HLSL Language Basics

With high-level shader language (HLSL), you can program shaders at an algorithm level. The time spent considering hardware details such as register allocation, co-issuing instructions, and register read-port limits is greatly reduced. HLSL also has the advantages of other high level languages such as code re-use, improved readability, and a compiler that will optimize the code.

To generate HLSL shaders, you must first learn the high level shading language. Once you understand the language, you will need to know how to: declare variables and functions, use intrinsic functions, define custom data types and use semantics to connect shader arguments to other shaders and to the pipeline.

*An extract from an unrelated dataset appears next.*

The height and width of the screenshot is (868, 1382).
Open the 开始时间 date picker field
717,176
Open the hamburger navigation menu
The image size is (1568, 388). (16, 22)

Once you learn how to author shaders in HLSL, you will need to learn about API calls so that you can: compile a shader for particular hardware, initialize shader constants, and initialize other pipeline state if necessary. These topics are covered in Writing HLSL Shaders. Beyond this, you can reuse your shader code by learning how to:

HLSL Implements Per-Component Math Operations

HLSL uses two special types, a vector type and a matrix type to make programming 2D and 3D graphics easier. Each of these types contain more than one component; a vector contains up to four components, and a matrix contains up to 16 components. When vectors and matrices are used in standard HLSL equations, the math performed is designed to work per-component. For instance, HLSL implements this multiply:

float4 v = a*b;

as a four-component multiply. The result is four scalars:

float4 v = a*b;

v.x = a.x*b.x;
v.y = a.y*b.y;
v.z = a.z*b.z;
v.w = a.w*a.w;

This is four multiplications where each result is stored in a separate component of v. This is called a four-component multiply. HLSL uses component math which makes writing shaders in HLSL very efficient.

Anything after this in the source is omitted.